On 14 October we hosted the Uruguay Vice Minister of Health. We discussed possible areas of collaboration.
The Hub has been partnering with the Rockefeller Foundation since our beginning. Earlier this year the Foundation was admitted as a non-State Actor in official relations with WHO, with a key objective to strengthen the role of the WHO Hub for Pandemic and Epidemic Intelligence. This 14 October visit was the first opportunity for the Rockefeller Foundation to visit the Hub and discuss further opportunities for collaboration.
On 15 October I attended a ceremony for Virchow Prize for Global Health to honour a dear colleague and friend, Ambassador John Nkengasong, founding director of the Africa CDC, for his pioneering work and dedication to global health.
We hosted the WHO delegation to the World Health Summit for a welcome breakfast on 16 October, providing an opportunity for colleagues to connect and familiarize themselves with the Hub.
I had a wonderful conversation on 17 October with Aamer Ikram, Executive Director of the National Institutes of Health, Pakistan, on the transformation and scaling of the organization under his leadership and opportunities for future collaboration.
On 17 October we hosted the first in-person session of the Pandemic and Epidemic Intelligence Innovation Forum. Colleagues from different organizations met in Berlin and exchanged experiences and ideas. This session was part of a group of formative discussions that will help structure a global exercise led by the WHO Pandemic Hub to establish priorities for research on pandemic and epidemic intelligence.

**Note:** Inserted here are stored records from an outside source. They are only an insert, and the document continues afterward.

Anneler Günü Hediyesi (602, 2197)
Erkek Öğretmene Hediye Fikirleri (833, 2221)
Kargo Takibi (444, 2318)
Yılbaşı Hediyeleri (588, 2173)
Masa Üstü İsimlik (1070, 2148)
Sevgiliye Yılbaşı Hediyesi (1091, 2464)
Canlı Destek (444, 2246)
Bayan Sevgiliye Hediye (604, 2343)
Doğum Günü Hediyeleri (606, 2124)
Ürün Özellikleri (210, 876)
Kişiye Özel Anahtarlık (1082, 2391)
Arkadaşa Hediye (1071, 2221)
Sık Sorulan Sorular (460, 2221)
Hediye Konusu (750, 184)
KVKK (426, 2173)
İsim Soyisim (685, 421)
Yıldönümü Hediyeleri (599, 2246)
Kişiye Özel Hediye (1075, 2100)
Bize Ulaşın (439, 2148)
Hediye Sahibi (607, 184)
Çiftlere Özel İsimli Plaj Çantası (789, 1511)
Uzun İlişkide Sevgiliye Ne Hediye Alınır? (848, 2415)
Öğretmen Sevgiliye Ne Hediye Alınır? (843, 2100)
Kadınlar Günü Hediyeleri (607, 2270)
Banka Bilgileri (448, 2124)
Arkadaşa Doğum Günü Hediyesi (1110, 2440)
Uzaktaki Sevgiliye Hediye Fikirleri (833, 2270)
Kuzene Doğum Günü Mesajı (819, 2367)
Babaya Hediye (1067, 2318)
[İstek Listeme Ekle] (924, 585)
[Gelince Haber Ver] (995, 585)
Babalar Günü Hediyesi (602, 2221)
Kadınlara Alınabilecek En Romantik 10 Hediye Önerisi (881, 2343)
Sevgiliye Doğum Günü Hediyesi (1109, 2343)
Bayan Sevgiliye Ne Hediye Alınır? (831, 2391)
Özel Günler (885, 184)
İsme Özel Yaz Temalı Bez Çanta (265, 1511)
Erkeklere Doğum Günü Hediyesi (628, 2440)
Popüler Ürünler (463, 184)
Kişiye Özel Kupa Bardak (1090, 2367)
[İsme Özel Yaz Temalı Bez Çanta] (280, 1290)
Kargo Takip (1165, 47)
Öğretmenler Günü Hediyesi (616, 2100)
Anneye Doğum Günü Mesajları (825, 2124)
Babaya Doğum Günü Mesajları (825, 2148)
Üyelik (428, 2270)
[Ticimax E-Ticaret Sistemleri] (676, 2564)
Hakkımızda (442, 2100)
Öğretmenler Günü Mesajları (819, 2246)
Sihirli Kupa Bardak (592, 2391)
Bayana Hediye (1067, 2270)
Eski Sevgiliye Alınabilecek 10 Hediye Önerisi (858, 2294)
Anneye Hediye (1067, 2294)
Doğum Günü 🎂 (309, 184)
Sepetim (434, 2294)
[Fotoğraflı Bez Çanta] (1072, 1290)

I joined the DG and Dr Mike Ryan for a meeting with Ms Loyce Pace, US Assistant Secretary of State for Global Public Affairs on 18 October. We discussed our shared commitment to supporting the Ugandan government in its response to the Ebola outbreaks and dealing with the resurgence of cholera in Haiti.
We welcomed Dr Matshidiso Moeti, Regional Director for the WHO Regional Office for Africa, and Dr Ahmed Al-Mandhari, Regional Director for the WHO Eastern Mediterranean Region, to the Hub. We reflected on collaborative approaches where the Hub can support and engage with existing regional mechanisms to assist Member States.
We hosted Dr Ifedayo Adetifa, Director-General of the NCDC, and a delegation from his team on 19 October. The visit was an opportunity to provide an overview of the Hub’s work and to discuss opportunities for future collaboration.